固定\(x\in R^m,y\in K\),定义\(f:[0,1]\mapsto R,f(t)=|x-x^*-t(y-x^*)|^2,\forall t\in[0,1]\).

\(\forall t\in ]0,1]\),\(x^*+t(y-x^*)\in K\),由\(x^*\)的唯一性,可知\(f(t)>f(0)\).

\(\Rightarrow f'_+(0)\ge 0 \Rightarrow -2t(x-x^*,y-x^*)\ge 0 \Rightarrow (x-x^*,y-x^*)\le 0\).

\(\forall x,y\in R^m,|P(x)-P(y)|^2=(P(x)-P(y),P(x)-P(y))=(P(x)-x,P(x)-P(y))+(x-y,P(x)-P(y))+(y-P(y),P(x)-P(y))\)且有\((P(x)-x,P(x)-P(y))\le 0,(y-P(y),P(x)-P(y))\le 0\).

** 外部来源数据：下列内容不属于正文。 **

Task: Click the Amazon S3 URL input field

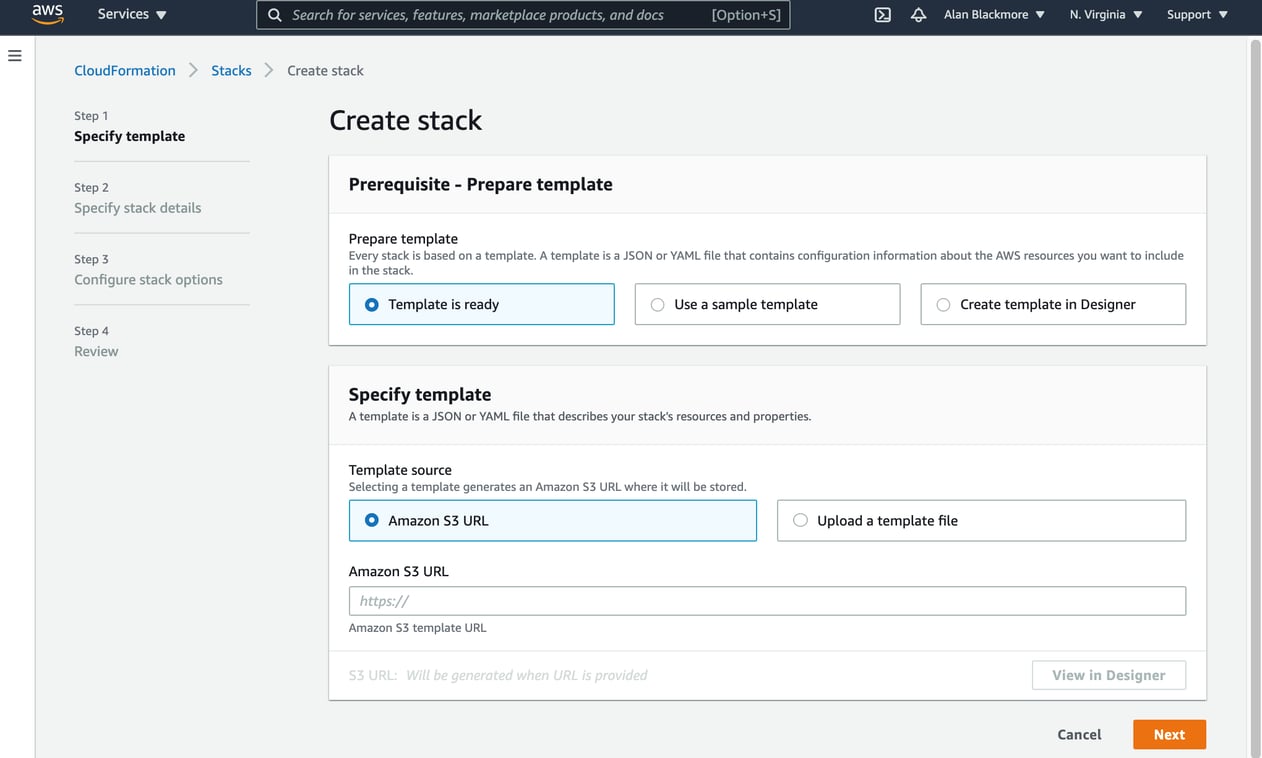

\(\Rightarrow |P(x)-P(y)|^2\le (x-y,P(x)-P(y))\).

\(\Rightarrow |P(x)-P(y)|\le |x-y|\).

  • 设\(E\subseteq R^m\)是闭凸集,\(f\in C(E;R^n)\),记\(F=f\circ P\)则有\(F|_E=f,F\in C(r^m;R^n)\).
分离性

设\(K\subseteq R^m\)是闭凸集,\(x\notin K\),则\(\exist s\in R^m,s\ne 0,(s,x)>\sup_{y\in K}(s,y)\).即在\(s\)的方向上,\(x\)在\(K\)的上方.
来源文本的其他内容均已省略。